BEGIN Record excerpts

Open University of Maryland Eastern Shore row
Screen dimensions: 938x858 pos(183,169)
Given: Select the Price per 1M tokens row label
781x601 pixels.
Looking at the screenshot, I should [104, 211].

END Record excerpts

Give back, word for word, the lines of the records that run from the one holding "Given: Select the" to the very last.

Answer area:
Given: Select the Price per 1M tokens row label
781x601 pixels.
Looking at the screenshot, I should [104, 211].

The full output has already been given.